§ **Your assignment**
Omitting every picture, copy the lines from the one that contains "You are a computer-use" through the last line of the records below, exactly and with nothing added.

*** Data for the task Section Begins ***

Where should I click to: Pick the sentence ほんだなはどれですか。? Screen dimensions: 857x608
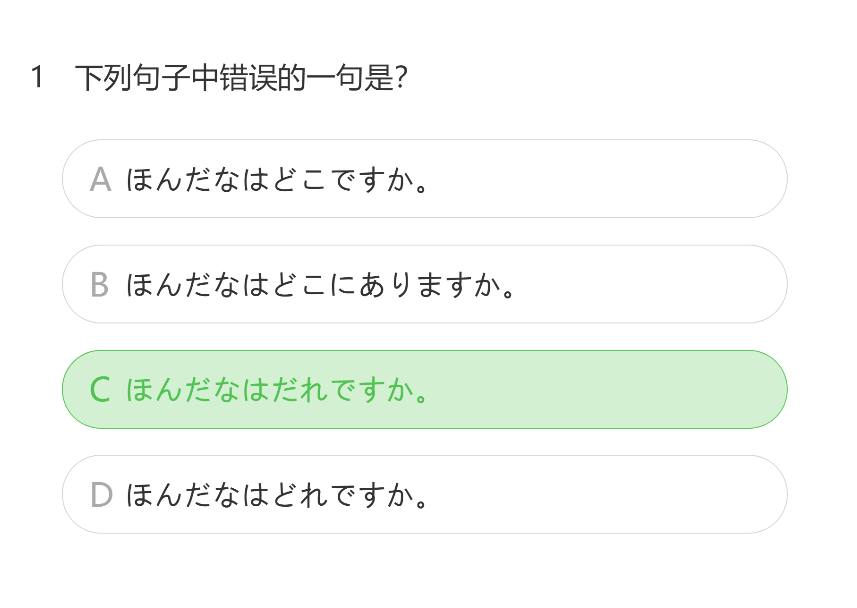pyautogui.click(x=279, y=495)
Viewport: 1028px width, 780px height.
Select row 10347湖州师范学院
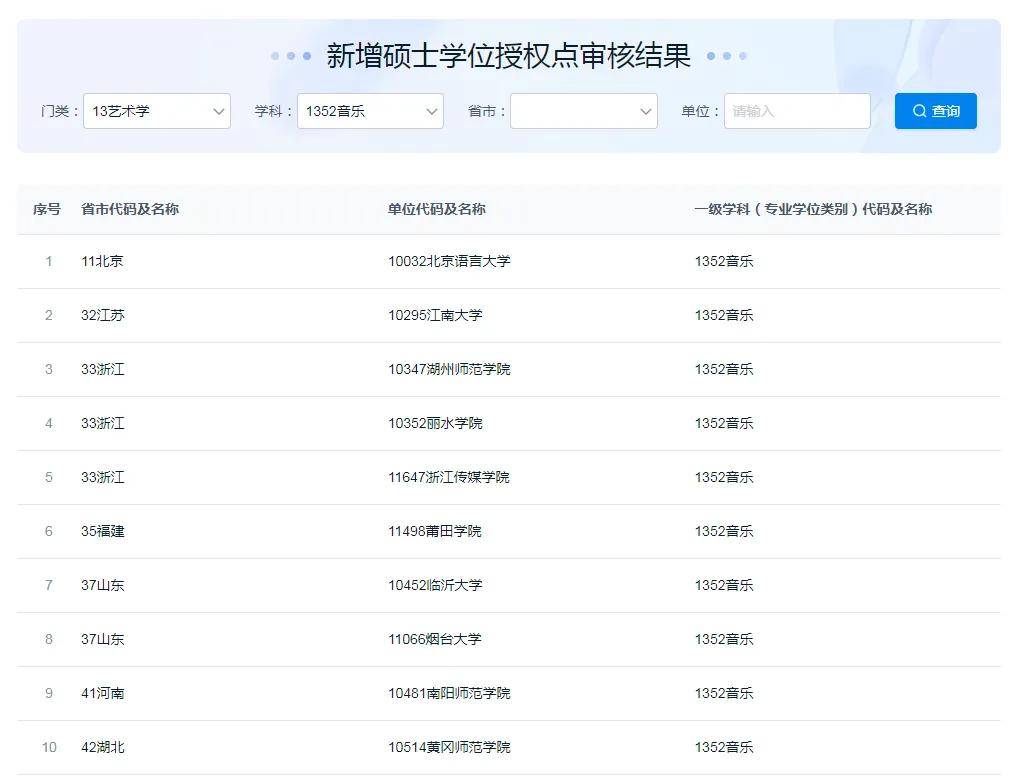coord(509,370)
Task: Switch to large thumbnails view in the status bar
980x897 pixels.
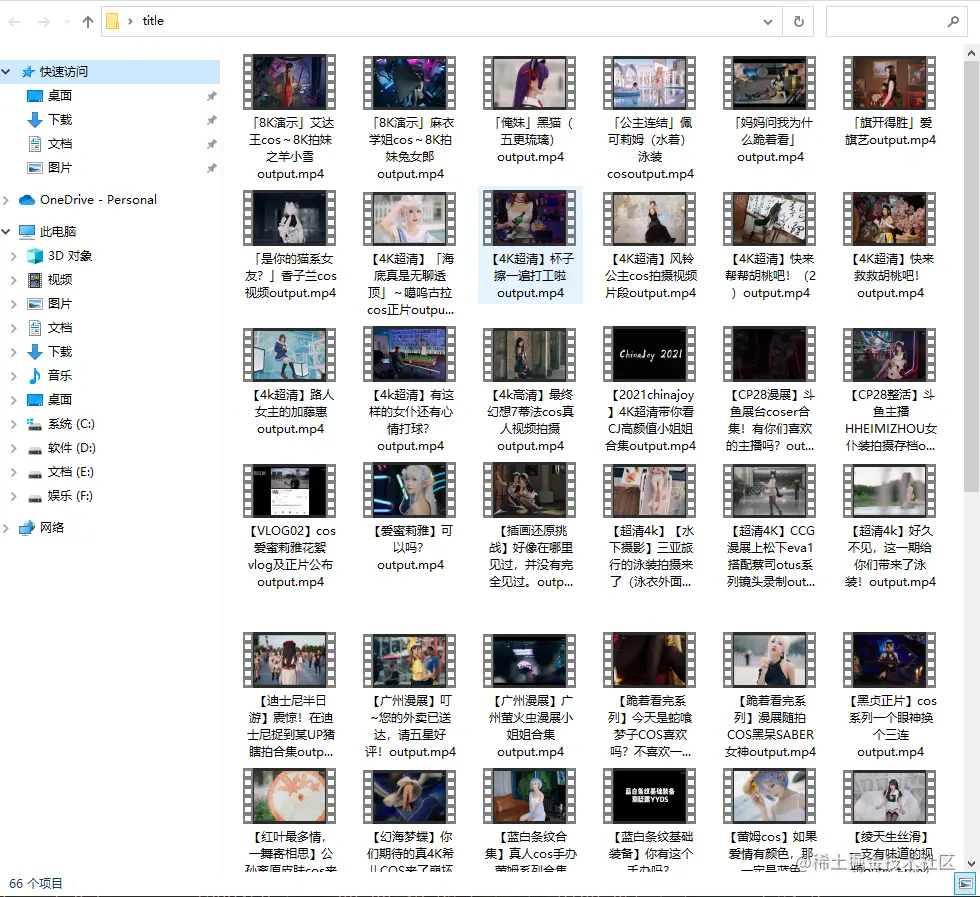Action: tap(965, 884)
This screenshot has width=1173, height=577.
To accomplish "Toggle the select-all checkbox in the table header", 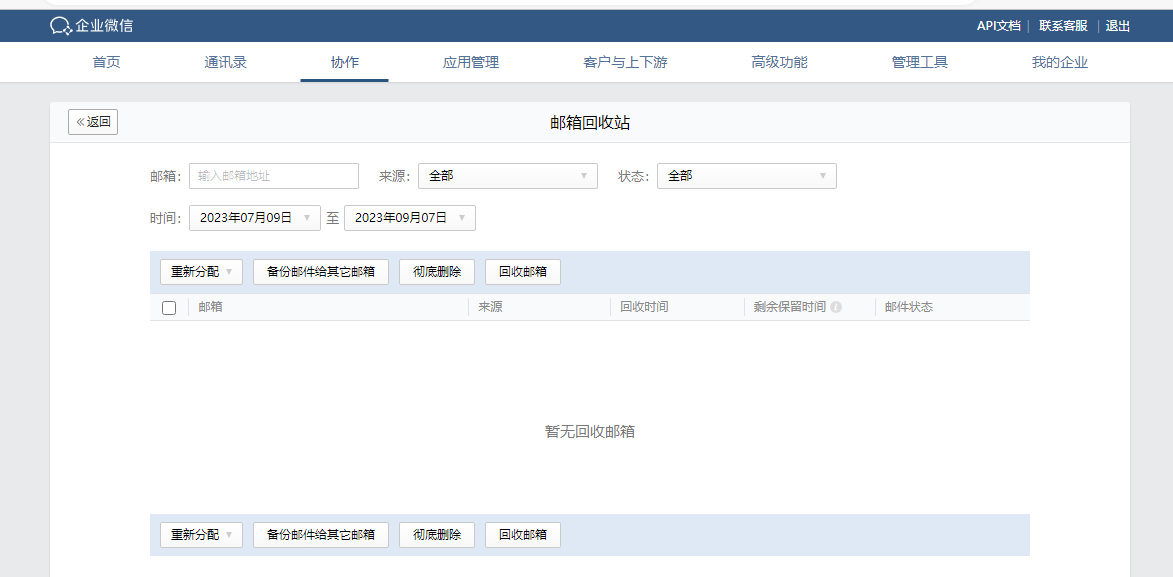I will click(171, 307).
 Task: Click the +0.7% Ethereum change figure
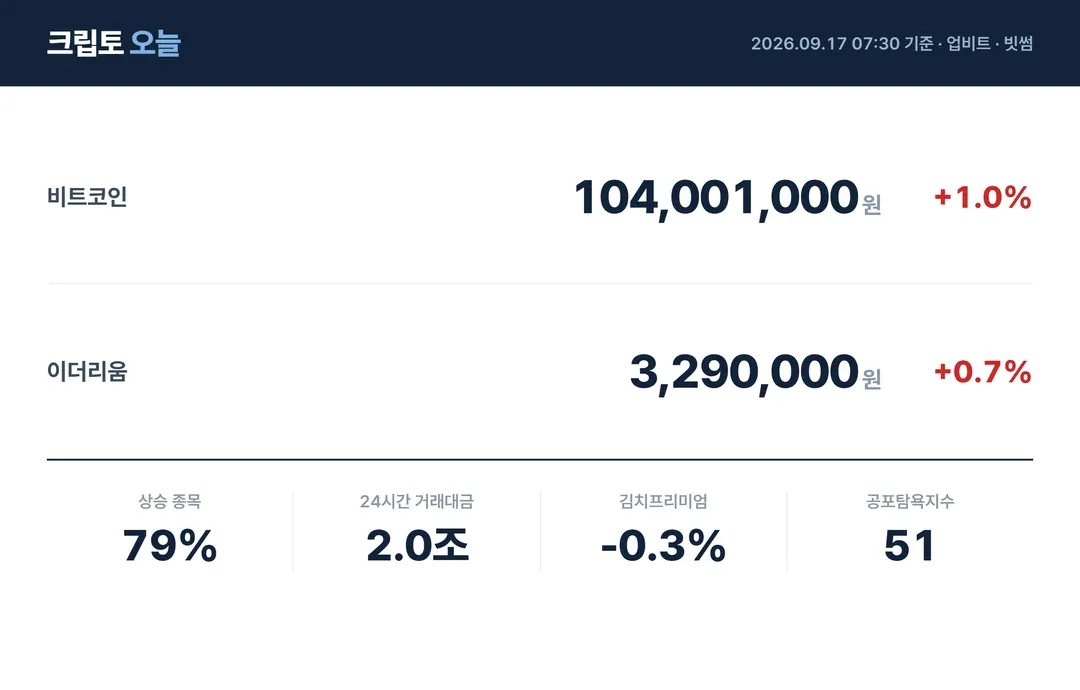pos(983,372)
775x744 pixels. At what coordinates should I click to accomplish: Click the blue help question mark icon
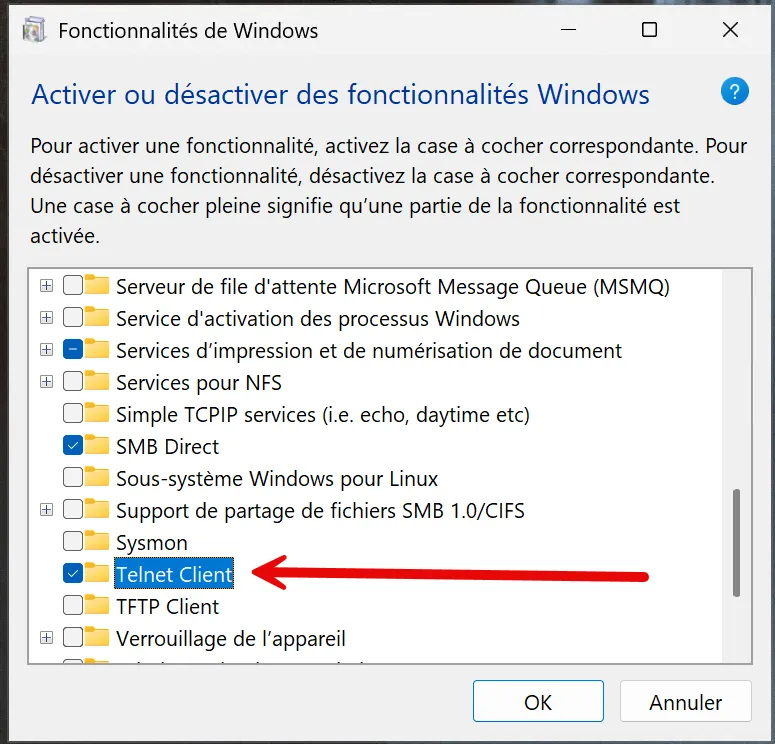pos(734,91)
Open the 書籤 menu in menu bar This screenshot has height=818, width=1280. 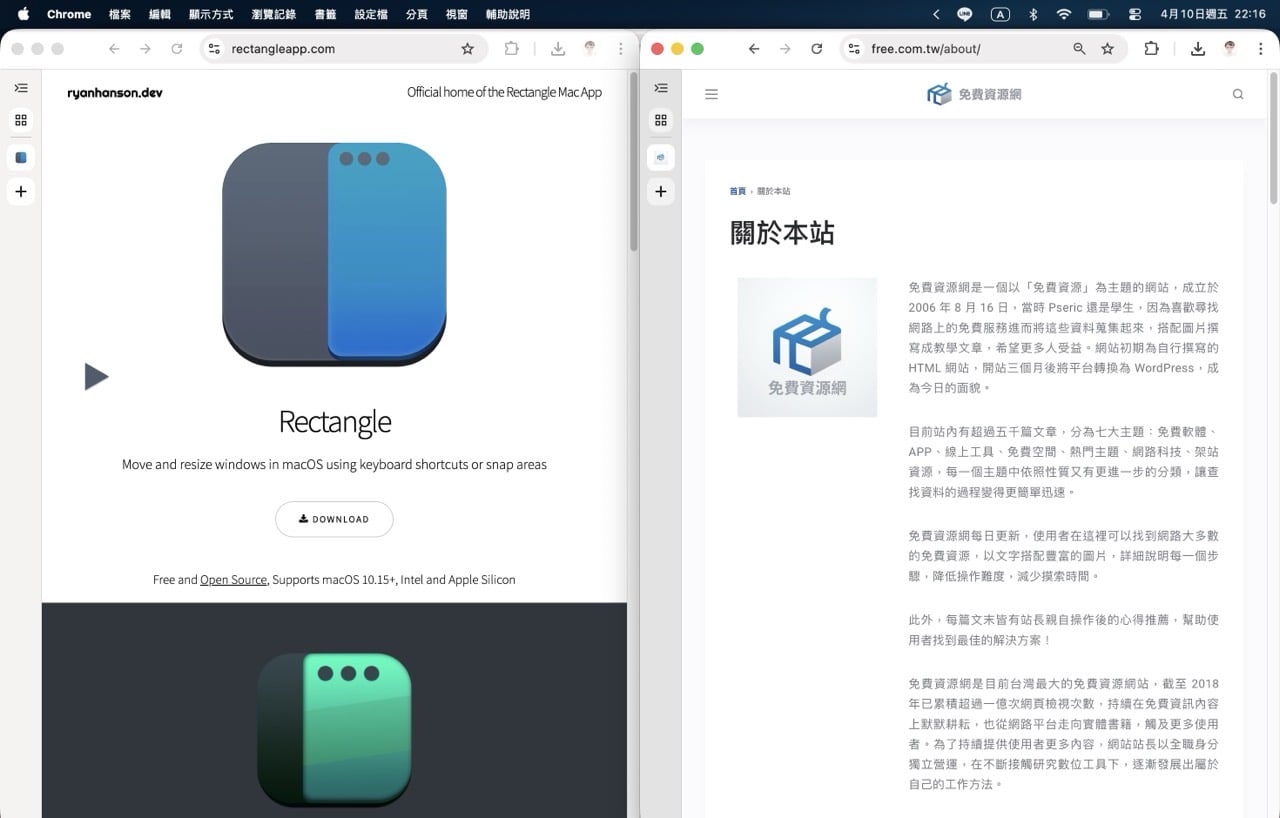coord(325,14)
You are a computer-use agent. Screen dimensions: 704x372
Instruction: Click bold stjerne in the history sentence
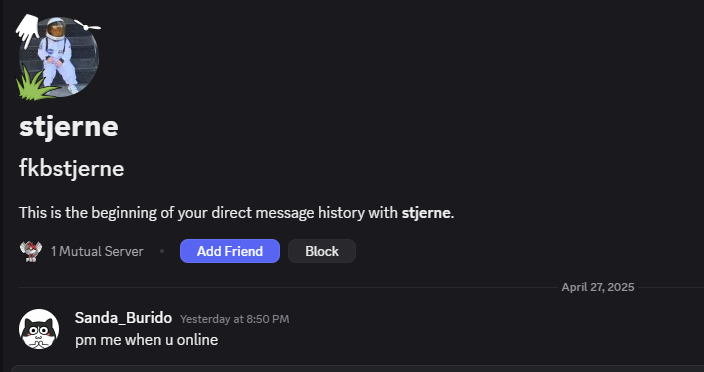(426, 213)
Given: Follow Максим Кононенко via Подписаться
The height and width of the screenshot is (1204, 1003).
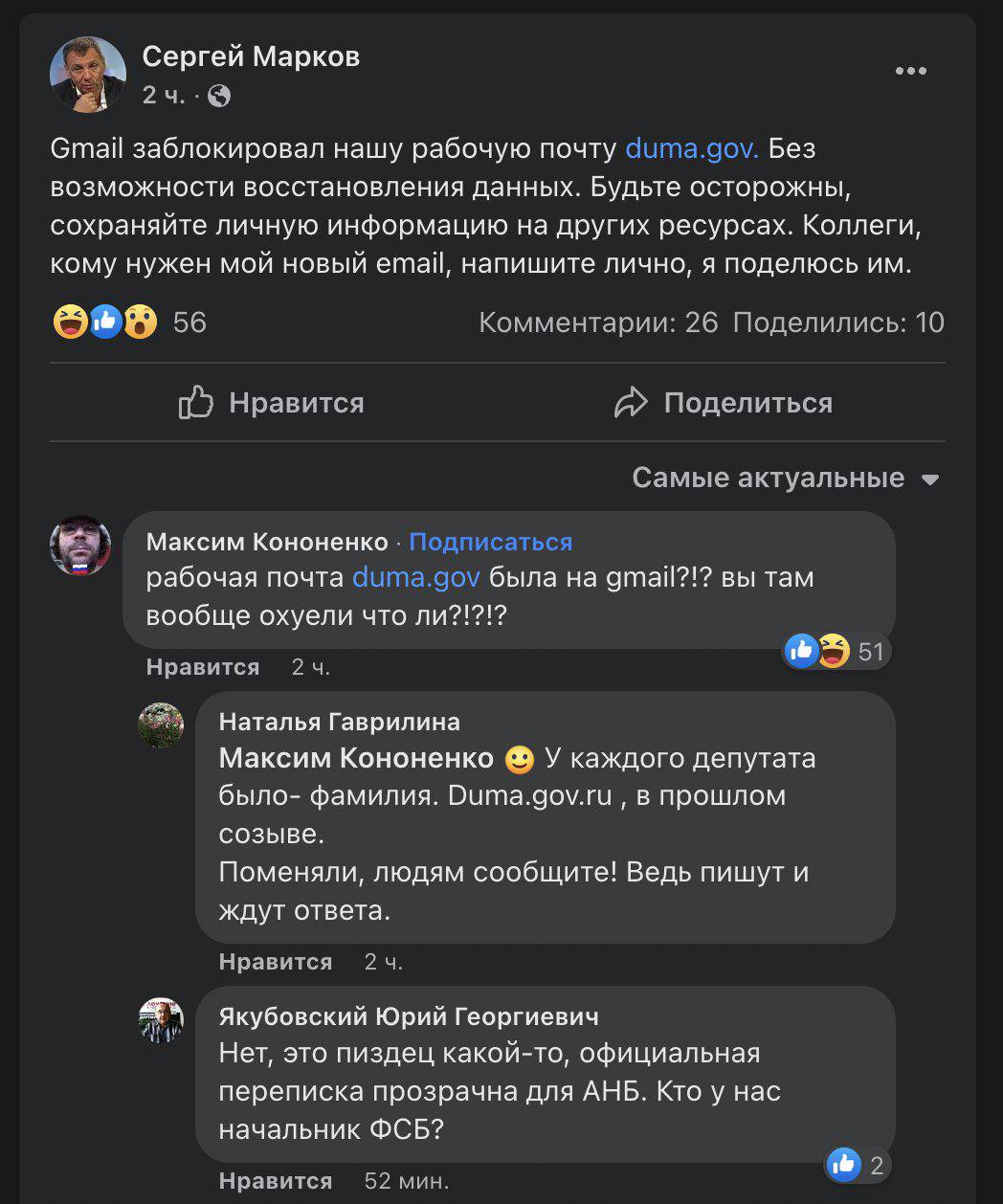Looking at the screenshot, I should pyautogui.click(x=491, y=542).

*** Data for the task Section Ends ***

§ **Response for this exercise**
You are a computer-use agent. Screen dimensions: 704x372
Instruction: Click bold stjerne in the history sentence
(426, 213)
Given: Follow Максим Кононенко via Подписаться
The height and width of the screenshot is (1204, 1003).
Looking at the screenshot, I should pyautogui.click(x=491, y=542).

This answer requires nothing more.